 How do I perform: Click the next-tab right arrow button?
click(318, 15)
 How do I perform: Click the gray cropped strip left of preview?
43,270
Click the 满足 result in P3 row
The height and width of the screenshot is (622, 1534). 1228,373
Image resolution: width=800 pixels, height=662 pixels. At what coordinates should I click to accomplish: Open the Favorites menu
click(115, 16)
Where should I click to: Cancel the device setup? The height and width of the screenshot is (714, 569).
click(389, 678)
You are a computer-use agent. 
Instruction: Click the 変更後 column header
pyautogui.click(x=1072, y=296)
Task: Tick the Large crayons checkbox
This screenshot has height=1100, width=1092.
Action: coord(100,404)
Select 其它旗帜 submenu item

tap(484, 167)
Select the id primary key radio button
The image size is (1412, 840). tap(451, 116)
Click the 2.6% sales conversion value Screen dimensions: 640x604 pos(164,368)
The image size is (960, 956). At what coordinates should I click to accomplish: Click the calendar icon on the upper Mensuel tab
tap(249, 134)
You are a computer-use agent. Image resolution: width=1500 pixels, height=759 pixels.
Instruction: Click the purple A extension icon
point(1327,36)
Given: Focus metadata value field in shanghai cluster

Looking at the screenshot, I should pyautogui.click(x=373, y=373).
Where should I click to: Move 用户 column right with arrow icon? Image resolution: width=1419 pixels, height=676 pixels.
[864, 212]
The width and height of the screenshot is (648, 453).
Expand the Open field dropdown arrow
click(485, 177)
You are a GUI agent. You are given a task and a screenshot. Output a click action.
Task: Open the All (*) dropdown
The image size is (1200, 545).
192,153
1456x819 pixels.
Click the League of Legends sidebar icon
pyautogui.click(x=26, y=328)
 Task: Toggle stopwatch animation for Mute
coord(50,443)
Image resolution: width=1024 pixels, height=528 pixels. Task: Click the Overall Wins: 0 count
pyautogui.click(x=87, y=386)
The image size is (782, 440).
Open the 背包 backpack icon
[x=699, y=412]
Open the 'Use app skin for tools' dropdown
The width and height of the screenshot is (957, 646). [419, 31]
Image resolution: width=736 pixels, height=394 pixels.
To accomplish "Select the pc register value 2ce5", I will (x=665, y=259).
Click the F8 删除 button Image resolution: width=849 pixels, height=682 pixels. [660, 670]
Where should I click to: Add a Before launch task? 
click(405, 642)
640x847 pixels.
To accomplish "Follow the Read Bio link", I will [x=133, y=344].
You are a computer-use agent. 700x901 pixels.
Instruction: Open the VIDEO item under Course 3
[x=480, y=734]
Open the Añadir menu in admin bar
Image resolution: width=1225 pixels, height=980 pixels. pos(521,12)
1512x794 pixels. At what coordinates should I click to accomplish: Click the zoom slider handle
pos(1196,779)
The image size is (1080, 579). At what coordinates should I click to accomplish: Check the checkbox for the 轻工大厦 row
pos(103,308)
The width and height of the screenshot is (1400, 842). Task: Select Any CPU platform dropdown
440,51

++++

What this task involves ▸ Go through the entries above, and wherever a line holds the word "agent", copy that line.

Result ▸
You are a computer-use agent. 
You are a computer-use agent. Image resolution: width=1500 pixels, height=759 pixels.
You are a GUI agent. You are given a task and a screenshot. Output a click action.
You are a computer-use agent. 700x901 pixels.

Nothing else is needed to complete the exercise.